PASSAGE TO READ:
In NLP with the structured & unstructured text, one constant that doen't change is text pre-processing. Based on the task & requirements we create a text-cleaning pipeline.

Every try-except block can be written as a different modular function which can be invoked from preprocess_text() function. This serves as a pipeline of the series of text-cleaning that you might require for your dataset.

In [0]:
clean = re.compile('<.*?>')

def preprocess_text(text) :
  try :
    # soup = BeautifulSoup(text, "html.parser")
    # text = soup.get_text()
    text=  re.sub(clean, '', text)
    text = html.unescape(text)
  except Exception as e:
    print("Error in HTML Processing ...")
    print(text)
    text = text
    raise e
  try :
    # remove extra newlines (often might be present in really noisy text)
    text = text.translate(text.maketrans("\n\t\r", "   "))
  except :
    print("Error in removing extra lines ...")
    print(text)
    text = text

  try :
    # remove extra whitespace
    text = re.sub(' +', ' ', text)
    text = text.strip()
  except :
    print("Error in extra whitespace removal ...")
    print(text)
    text = text

  return text

# 3. Creating the Corpus

To train a word-embedding we first need to create a single corpus which contains all of our text that we want the `Machines` to understand. This includes the following :

1. Loading all the Documents (Text Files/Sentences/Documents etc) & pre-process
2. *One Line Per Document* : Traning format
3. Save to re-use.

DATA LINES:
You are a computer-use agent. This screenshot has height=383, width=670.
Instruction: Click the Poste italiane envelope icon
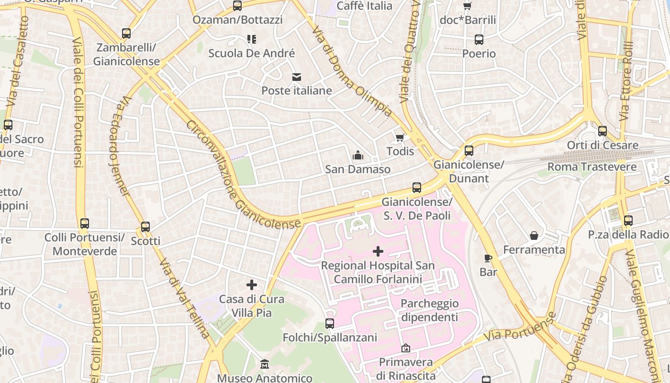pos(297,77)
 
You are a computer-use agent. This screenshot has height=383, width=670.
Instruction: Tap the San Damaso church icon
pos(357,155)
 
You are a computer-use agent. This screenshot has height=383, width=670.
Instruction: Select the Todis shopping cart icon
pos(400,138)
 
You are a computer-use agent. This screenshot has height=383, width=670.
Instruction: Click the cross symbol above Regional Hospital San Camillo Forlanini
pos(378,251)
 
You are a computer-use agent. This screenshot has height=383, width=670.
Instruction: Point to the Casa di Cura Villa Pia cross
pos(252,285)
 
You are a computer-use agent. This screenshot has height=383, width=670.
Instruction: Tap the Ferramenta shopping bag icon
pos(534,236)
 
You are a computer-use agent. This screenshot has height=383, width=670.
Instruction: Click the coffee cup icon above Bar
pos(488,258)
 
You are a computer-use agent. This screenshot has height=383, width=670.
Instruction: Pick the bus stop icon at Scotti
pos(145,227)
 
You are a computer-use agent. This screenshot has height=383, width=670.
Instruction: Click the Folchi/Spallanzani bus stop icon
pos(330,324)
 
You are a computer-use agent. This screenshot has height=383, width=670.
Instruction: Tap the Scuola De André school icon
pos(252,39)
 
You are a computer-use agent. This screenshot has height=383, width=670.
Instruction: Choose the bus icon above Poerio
pos(479,40)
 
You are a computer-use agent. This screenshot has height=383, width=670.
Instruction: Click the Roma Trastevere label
pos(592,167)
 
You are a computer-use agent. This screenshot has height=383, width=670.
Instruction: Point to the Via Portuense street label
pos(520,327)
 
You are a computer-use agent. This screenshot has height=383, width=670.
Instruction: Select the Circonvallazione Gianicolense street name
pos(243,175)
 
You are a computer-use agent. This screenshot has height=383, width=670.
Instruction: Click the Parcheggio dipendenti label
pos(429,310)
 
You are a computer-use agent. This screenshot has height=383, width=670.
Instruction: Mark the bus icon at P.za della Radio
pos(628,221)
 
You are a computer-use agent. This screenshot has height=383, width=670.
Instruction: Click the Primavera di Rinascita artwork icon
pos(406,348)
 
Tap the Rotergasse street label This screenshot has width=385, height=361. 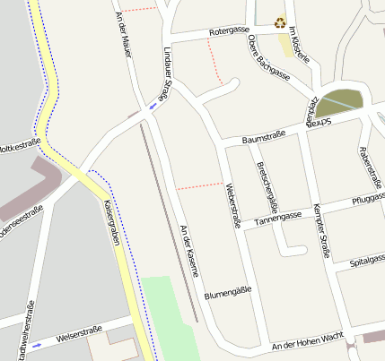(x=228, y=30)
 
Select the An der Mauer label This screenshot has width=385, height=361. (x=124, y=35)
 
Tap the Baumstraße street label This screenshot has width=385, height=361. (x=264, y=135)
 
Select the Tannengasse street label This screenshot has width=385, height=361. (x=278, y=217)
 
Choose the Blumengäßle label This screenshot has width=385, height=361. (x=226, y=292)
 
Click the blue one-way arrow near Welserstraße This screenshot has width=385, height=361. (x=36, y=344)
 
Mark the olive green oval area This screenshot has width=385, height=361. (x=341, y=103)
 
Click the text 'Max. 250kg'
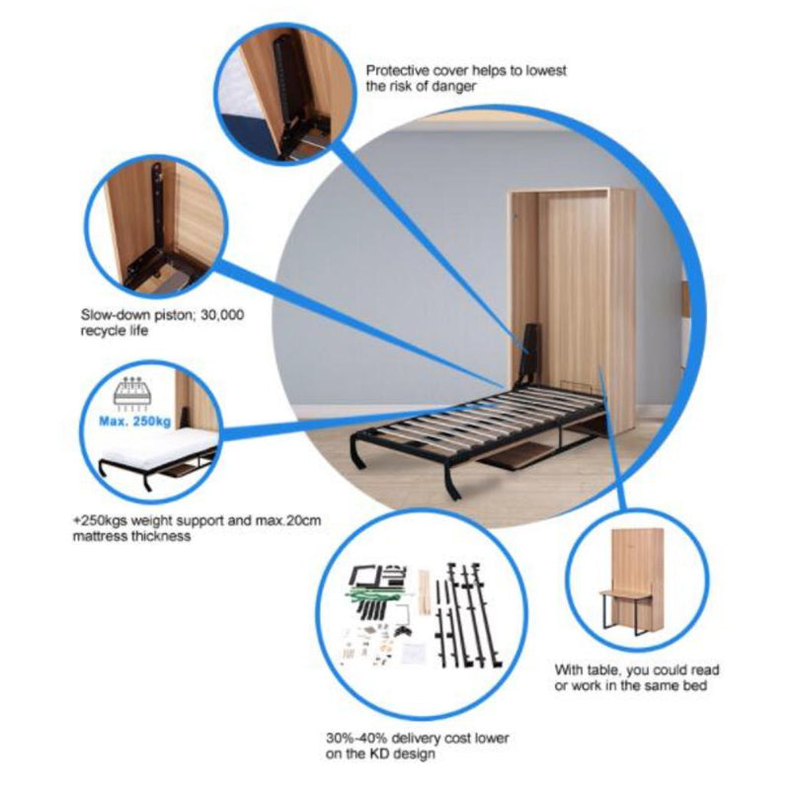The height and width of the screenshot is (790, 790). pos(134,421)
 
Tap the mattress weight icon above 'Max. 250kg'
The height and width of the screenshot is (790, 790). pos(133,392)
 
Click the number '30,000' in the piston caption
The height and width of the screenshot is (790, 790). pos(222,315)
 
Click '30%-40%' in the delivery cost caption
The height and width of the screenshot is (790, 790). pos(356,739)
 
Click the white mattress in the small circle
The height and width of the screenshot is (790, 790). pos(160,447)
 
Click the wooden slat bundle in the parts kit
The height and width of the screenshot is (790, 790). pos(425,592)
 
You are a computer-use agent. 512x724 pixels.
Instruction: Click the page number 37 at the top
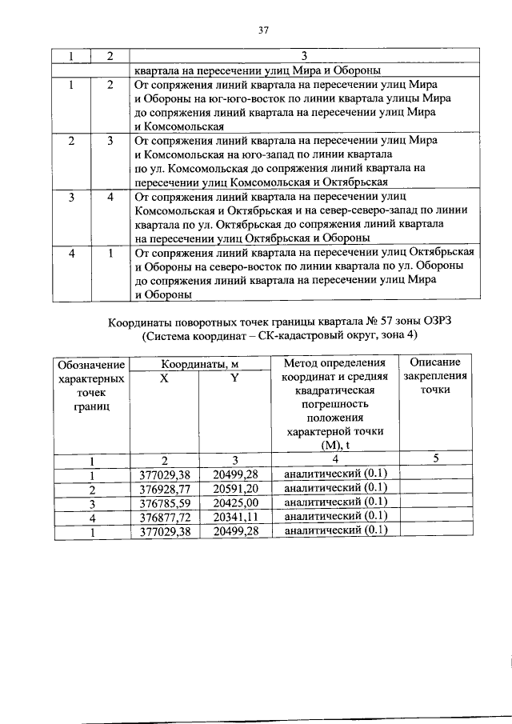coord(262,31)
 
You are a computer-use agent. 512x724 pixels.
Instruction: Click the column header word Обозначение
coord(91,365)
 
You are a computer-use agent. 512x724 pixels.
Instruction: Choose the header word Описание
coord(434,365)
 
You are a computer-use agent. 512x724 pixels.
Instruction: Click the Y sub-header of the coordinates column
coord(234,379)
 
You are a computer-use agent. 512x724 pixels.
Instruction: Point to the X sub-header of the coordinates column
coord(163,379)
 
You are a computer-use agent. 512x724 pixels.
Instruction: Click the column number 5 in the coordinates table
coord(435,459)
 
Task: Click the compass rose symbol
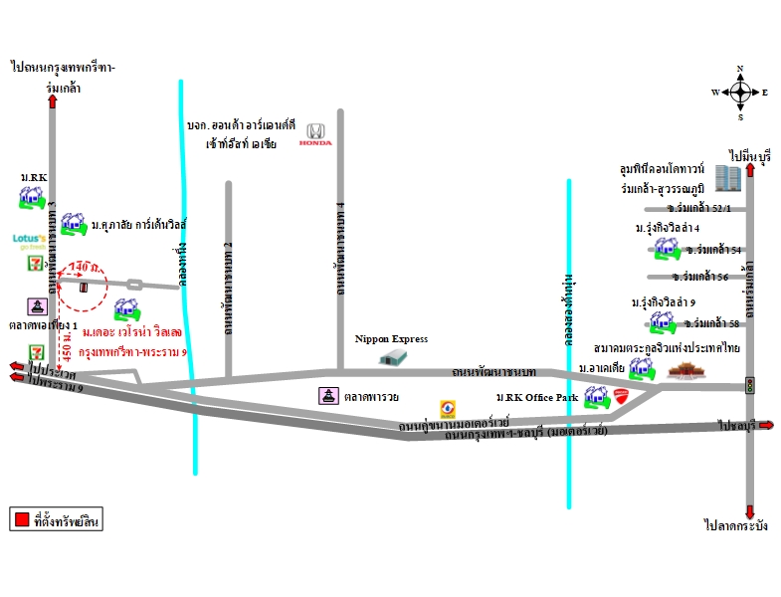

THINGS TO DO:
1. Answer these questions from the passage on text pre-processing:
(a) What pattern is compiled and assigned to clean?
(b) Which method does the code call on text to turn newlines, tabs and carriage returns into spaces?
(c) What training format is listed for the corpus?
2. Carry the passage on text pre-processing forward from its last line, adding the next part.
The rows come from a different source than the passage.

ANSWERS TO THE TASKS:
1.
(a) '<.*?>'
(b) text.translate, with text.maketrans("\n\t\r", "   ")
(c) One Line Per Document

2.
4. Train FastText Embedding
5. Convert to Gensim re-usable & distributable format

In [3]:
# Define the Base Path & Data Files
path = '/content/drive/My Drive/ICDMAI_Tutorial/notebook/'
data ='filtered_data/question_tag_text_mapping.pkl'

# Load the structured file with all document Text
question_tag = pd.read_pickle(path+data)
question_tag.head()

Unnamed: 0,Id,OwnerUserId,CreationDate,ClosedDate,Score,Title,Body,CreationMonth,CreationYear,Tag
0,120,83.0,2008-08-01 15:50:08,,21,ASP.NET Site Maps,<p>Has anyone got experience creating <strong>...,8,2008,"[asp.net, sql]"
1,260,91.0,2008-08-01 23:22:08,,49,Adding scripting functionality to .NET applica...,<p>I have a little game written in C#. It uses...,8,2008,"[c#, .net]"
2,330,63.0,2008-08-02 02:51:36,,29,Should I use nested classes in this case?,<p>I am working on a collection of classes use...,8,2008,[c++]
3,470,71.0,2008-08-02 15:11:47,2016-03-26T05:23:29Z,13,Homegrown consumption of web services,<p>I've been writing a few web services for a ...,8,2008,"[web-services, .net]"
4,580,91.0,2008-08-02 23:30:59,,21,Deploying SQL Server Databases from Test to Live,<p>I wonder how you guys manage deployment of ...,8,2008,[sql-server]


In [4]:
# Apply the pre-processing on the Question Body & Text

question_tag['Title'] = question_tag['Title'].apply(preprocess_text)
question_tag['Body'] = question_tag['Body'].apply(preprocess_text)
question_tag.head()

Unnamed: 0,Id,OwnerUserId,CreationDate,ClosedDate,Score,Title,Body,CreationMonth,CreationYear,Tag
0,120,83.0,2008-08-01 15:50:08,,21,ASP.NET Site Maps,Has anyone got experience creating SQL-based A...,8,2008,"[asp.net, sql]"
1,260,91.0,2008-08-01 23:22:08,,49,Adding scripting functionality to .NET applica...,I have a little game written in C#. It uses a ...,8,2008,"[c#, .net]"
2,330,63.0,2008-08-02 02:51:36,,29,Should I use nested classes in this case?,I am working on a collection of classes used f...,8,2008,[c++]
3,470,71.0,2008-08-02 15:11:47,2016-03-26T05:23:29Z,13,Homegrown consumption of web services,I've been writing a few web services for a .ne...,8,2008,"[web-services, .net]"
4,580,91.0,2008-08-02 23:30:59,,21,Deploying SQL Server Databases from Test to Live,I wonder how you guys manage deployment of a d...,8,2008,[sql-server]


In [0]:
# Iterate & Create "One Line Per Document : Traning format"

text_lines =  list()
for index in tqdm(question_tag.index) :
  title = question_tag.loc[index,'Title']
  body =  question_tag.loc[index,'Body']

  text =  title + '. ' + body
  text_lines.append(text)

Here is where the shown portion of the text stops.